“Queerness can never define an identity; it can only ever disturb one.” -Lee Edelman,
No Future: Queer Theory and the Death DriveBoy, oh boy—it’s episodes like today’s that make me happy I write a blog that applies post-structural theory to the Dr. Phil Show. After introducing us to Kim and Cory, a teenage couple in a tumultuous marriage with two neglected children, Dr. Phil went on a maniacal crusade. The mission was not to promote family planning or contraceptives, nor was it even to sound the clarion call of abstinence, but instead Dr. Phil pleaded with parents of teens and the teens themselves, begging them to listen as he shouted: you’re not really in love! By the way, this
isn’t his first rodeo. As usual, there’s a large body of literature we might wish to consult in order to deconstruct Phil’s sophism. Since it is fairly inconceivable that any teenage lover would listen to this episode without a fit of Romantic giggles, it seems only fair that we pick a theorist who—despite his or her value—would likewise be ignored by Phil. That brings us to queer theorist Lee Edelman and his recent book
No Future: Queer Theory and the Death Drive. But Edelman’s queerness isn’t exactly the queerness that so rarely shows up on the Dr. Phil show. Rather, it’s the queerness that is always somehow present in the Dr. Phil show. As Edelman writes, queerness “names the side of those
not ‘fighting for the children,’ the side outside the consensus by which all politics confirms the absolute value of reproductive futurism” (5).
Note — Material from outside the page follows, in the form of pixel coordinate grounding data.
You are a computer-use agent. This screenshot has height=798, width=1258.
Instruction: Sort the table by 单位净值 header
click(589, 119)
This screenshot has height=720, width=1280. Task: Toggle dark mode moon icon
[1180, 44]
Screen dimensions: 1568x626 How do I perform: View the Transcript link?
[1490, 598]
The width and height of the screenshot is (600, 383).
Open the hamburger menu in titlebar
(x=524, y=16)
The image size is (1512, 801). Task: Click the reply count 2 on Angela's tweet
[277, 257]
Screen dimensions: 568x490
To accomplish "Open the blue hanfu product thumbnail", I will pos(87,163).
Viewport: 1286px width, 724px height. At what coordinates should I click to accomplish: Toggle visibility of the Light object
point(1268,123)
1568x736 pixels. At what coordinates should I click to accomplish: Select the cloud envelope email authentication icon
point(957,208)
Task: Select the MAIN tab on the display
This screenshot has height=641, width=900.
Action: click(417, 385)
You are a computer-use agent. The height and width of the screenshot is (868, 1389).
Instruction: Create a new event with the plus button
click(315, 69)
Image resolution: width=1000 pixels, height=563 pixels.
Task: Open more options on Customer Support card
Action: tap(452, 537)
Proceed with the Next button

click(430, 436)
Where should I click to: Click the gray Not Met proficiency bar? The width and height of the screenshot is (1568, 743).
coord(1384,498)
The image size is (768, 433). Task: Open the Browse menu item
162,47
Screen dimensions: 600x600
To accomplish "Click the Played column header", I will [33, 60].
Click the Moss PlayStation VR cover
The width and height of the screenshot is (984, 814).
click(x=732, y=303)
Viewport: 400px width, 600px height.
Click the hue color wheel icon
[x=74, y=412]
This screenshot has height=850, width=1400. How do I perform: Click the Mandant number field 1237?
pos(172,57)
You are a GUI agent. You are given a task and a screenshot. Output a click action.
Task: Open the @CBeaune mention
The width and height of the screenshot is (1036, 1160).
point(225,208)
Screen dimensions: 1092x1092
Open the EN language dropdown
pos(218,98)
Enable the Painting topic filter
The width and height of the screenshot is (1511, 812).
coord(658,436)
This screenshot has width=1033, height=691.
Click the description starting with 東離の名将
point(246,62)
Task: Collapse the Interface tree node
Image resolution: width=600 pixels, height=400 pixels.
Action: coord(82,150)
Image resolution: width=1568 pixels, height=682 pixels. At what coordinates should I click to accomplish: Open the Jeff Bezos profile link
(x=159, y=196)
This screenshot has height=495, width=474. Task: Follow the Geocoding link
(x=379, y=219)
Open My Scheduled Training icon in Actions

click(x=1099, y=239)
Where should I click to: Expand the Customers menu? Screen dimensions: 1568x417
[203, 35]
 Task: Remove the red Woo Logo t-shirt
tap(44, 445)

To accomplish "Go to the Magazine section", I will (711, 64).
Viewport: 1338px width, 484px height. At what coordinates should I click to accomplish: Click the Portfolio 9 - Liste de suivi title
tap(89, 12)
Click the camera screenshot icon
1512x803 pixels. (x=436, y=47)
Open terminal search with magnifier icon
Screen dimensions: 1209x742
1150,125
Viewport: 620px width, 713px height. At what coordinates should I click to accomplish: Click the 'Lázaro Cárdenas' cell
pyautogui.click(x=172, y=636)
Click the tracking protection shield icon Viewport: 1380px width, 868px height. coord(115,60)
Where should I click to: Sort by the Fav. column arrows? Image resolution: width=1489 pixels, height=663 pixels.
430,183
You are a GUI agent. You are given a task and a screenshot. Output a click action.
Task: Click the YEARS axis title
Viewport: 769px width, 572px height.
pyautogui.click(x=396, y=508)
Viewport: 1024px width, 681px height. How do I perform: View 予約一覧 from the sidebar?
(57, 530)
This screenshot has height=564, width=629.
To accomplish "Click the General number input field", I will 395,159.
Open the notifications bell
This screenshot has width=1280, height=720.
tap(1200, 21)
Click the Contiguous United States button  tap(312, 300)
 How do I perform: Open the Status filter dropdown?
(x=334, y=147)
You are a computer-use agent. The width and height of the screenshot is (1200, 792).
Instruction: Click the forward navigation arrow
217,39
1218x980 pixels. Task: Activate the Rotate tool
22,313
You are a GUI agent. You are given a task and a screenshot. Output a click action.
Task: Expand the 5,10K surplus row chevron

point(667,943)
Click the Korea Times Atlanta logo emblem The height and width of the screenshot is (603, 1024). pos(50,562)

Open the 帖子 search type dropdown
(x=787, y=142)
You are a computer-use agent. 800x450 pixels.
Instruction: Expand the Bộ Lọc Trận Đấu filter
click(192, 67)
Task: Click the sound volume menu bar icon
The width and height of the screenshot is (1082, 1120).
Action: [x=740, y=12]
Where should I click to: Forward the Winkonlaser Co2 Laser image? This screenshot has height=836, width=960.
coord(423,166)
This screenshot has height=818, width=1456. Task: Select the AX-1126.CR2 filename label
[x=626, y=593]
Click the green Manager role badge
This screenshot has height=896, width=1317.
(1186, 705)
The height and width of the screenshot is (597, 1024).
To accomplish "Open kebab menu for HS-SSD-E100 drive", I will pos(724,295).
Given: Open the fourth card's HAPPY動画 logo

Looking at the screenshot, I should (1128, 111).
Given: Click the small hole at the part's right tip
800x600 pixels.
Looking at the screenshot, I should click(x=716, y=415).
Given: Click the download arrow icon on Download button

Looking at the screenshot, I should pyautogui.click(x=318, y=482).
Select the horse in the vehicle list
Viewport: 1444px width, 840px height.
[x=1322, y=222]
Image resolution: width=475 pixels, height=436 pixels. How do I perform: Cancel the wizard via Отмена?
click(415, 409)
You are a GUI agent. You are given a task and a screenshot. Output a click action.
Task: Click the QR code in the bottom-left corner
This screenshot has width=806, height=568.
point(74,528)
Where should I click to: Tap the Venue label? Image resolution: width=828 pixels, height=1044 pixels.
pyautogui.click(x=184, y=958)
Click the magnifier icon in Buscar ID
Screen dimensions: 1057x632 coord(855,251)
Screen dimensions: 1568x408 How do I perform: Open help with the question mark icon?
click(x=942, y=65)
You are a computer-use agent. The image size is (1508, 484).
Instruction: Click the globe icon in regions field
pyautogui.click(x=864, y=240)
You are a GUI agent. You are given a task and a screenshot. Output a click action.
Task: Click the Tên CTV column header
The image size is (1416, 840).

We see this nearly every episode when Dr. Phil says something to his guests like “Your [insert destructive behavior here] would be fine, except you have kids!” or, more subtly, when he makes comments like “it’s time for you guys to grow up and be adults!” Thus, Dr. Phil sets himself up in the most favorable ideological position; he’s the one fighting for the children. His guests are
always the queer ones—man, oh man do they need help—those queer folks who aren’t acting like adults or taking proper care of the kids, their future, their Other-to-come. Surely it is not a coincidence that virtually every episode is in some way an incarnation of a plagued marriage or perverted parent-child relationship. That’s the queerness—the lack of reproductive futurism—that must be mended. At least that’s what Dr. Phil—indeed all politics and society—would have us believe. Edelman sees it differently. To disregard for a moment the specific, non-theoretical children with diaper-rashes and growling stomachs, we can begin to see what Edelman terms the “
sinthomosexual”(33). Building off of the Lacanian concept of the
sinthome, Edelman writes that
sinthomosexuals assert themselves “
against futurity [and] against its propagation, insofar as it would designate an impasse in the passage to the future and, by doing so, would pass beyond, pass through, the saving fantasy futurity denotes” (Ibid). Instead,
sinthomosexuals are “insisting on access to
jouissance in place of access to sense.” (37). In this radical juxtaposition, there is now something wrong with Dr. Phil. He’s the one continuously restaging his “dream of eventual self-realization by endlessly reconstructing, in the mirror of desire, what [he takes] to be reality itself” (79). Of course you’re miserable now, it’s about your children…What? They’re miserable too? Well, then it’s about their children…We need not applaud the guests for mistreating their children, but perhaps they should be congratulated for standing up against the tyranical “belief in a final signifier” and their attempts to undermine “the promise of futurity” (37, 35). Kim and Cory from this “troubled teen love” episode are indeed unfit in many ways. They aren’t great examples of the
sinthomosexuals who triumphantly live for the
jouissance not the unreachable desire of futurity. Of course, Dr. Phil is also not a perfect and blameless reproductive futurist as he steps in with his Texas justice to spank the “children raising children.” The admission that children themselves—traditionally non-sexual and without agency—can be corrupted and destined to an unhappy future is something of a precarious step for Dr. Phil. While certain aspects of mainstream psychology focus on how the curable adult subject was influenced as a child (with the events and impacts reappearing through symptoms as an adult) Dr. Phil has never seemed to agree. At one point Dr. Phil suggested that he should have been involved all along (even before Kim and Cory had their kids) in order to insure a happy childhood and future. Dr. Phil is not promoting
sinthomosexuality or the toned down and mitigated version of reproductive futurism inherent in most psychoanalytic thought—instead he’s demanding to be involved in every conception of the future to come personally (whether it’s queer or not) from the very childish beginning, to the equally childish future that will not end.